RISING APPALACHIA / Photo: Brian Lima via IVPR

A second lab on Friday with Joe Pug for his podcast The Working Songwriter finds the sisters offering further insights. “If this doesn’t feel good and feel honest, then we don’t wanna do it,” they say of their process and being in it for the long haul as opposed to strategizing for a quick money grab. They talk about having experimented with a sliding scale for CD sales at their shows and finding that some people would give $20 instead of $10. Hearing the sisters speak about their artistic principles in the labs winds up really enhancing appreciation of Rising Appalachia’s dynamic performance on Friday night.

There’s a mesmerizing vibe throughout much of the band’s set as they blend various instrumentation with rich harmonies, deep songs, and vibrant jams. “Indigo Dance” from the band’s 2019 Leylines album is an early highlight, blending a quasi-shamanic vibe with vocals that mix hop cadences and folk harmonies. “Love Her in the Mornin’” provides a peak moment, starting with a bluegrass vibe before evolving into an extended jam over a rocking feel-good groove. “Catalyst” from 2021’s The Lost Mystique of Being in the Know album stands out as an empowering song with a mystical sonic landscape, as the sisters implore the listener to be an alchemist for change.  Both ladies have a charismatic aura that seems to emanate from their genuine compassion for the world and dreams of manifesting a more harmonious society through music, as they feed off each other and their bandmates for sonic synergy.

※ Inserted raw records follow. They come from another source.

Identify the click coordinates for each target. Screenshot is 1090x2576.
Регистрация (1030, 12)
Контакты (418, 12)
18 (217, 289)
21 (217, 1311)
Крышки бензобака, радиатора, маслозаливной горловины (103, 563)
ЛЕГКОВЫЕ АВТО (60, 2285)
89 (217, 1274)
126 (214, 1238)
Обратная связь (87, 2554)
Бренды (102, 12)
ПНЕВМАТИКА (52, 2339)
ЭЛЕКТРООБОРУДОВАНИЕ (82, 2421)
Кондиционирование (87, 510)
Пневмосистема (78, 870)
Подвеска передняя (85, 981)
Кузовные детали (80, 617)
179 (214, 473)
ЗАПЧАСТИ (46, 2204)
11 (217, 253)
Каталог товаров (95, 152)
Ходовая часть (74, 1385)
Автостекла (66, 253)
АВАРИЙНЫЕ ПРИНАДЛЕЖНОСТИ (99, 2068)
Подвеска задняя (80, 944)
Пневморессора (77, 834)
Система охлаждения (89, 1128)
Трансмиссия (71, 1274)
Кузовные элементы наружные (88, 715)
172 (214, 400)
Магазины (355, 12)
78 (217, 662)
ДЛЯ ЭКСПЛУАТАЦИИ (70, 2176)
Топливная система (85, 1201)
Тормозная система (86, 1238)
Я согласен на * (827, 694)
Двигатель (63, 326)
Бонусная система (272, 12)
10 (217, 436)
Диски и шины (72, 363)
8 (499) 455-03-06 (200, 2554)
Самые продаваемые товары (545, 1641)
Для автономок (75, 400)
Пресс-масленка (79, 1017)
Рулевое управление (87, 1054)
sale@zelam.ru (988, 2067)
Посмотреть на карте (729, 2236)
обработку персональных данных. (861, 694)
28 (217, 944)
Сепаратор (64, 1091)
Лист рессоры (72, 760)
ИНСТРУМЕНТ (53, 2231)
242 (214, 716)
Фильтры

The upbeat “Resilient” takes the concept of musical empowerment further still, as the sisters sing out for “power to the peaceful” and a revolutionary sentiment to “see the system brought down to its knees.” They keep going, singing “What are you gonna do about it when the world comes undone? My voice feels tiny and I’m sure so does yours, But put us all together we make a mighty roar…”  After this set, one can’t help but feel like wanting to join Rising Appalachia in a movement for musical revolution to help save the planet.

Father John Misty puts on a zeitgeisty songwriting clinic

The artist known as Father John Misty wasn’t booked for a lab per se, but his solo set that follows Rising Appalachia turns into a songwriting clinic thanks to his uniquely insightful lyrics on the modern condition and endearing banter between songs. He wins the audience quickly with “Total Entertainment Forever”, a forward-looking tune similar in vibe to Jeremy Ivey’s “Tomorrow People” except that it preceded it on 2017’s Pure Comedy album.  

“I spend a lot of time staring into the middle distance and it’s pretty much worrying about never writing another song again,” Misty says in a revealing sentiment that many of the artists here at Song Summit can probably relate to. This prefaces his upbeat 2012 classic “I’m Writing a Novel”, a uniquely personal yet still universal tune about some misadventures with self-shamanism. He goes on to suggest that having some stupidity in your songs “helps the souffle rise”, and jokes about being recently taken with a Shania Twain documentary and the little comments she makes in some of her hit songs. 

Father John Misty
Photo: Erika Goldring via IVPR

Misty says his infectious 2016 hit “Real Love Baby” was a songwriting exercise on Ecstasy, “in a controlled environment” and that the song was rejected by Lady Gaga. He goes on to explain that the first part of “Pure Comedy” is from the perspective of a cavewoman and that the second part was written by aliens sent to decide if Earth should survive. The lyrics do go in that direction, with aliens justifiably wondering about the humans who “build fortunes poisoning their offspring” and wondering “where did they find these goons they elected to rule them?” Father John Misty shouldn’t worry about losing his muse, as there are few songwriters in modern music who can rival his insightful commentary on the bizarre contradictions of the modern age.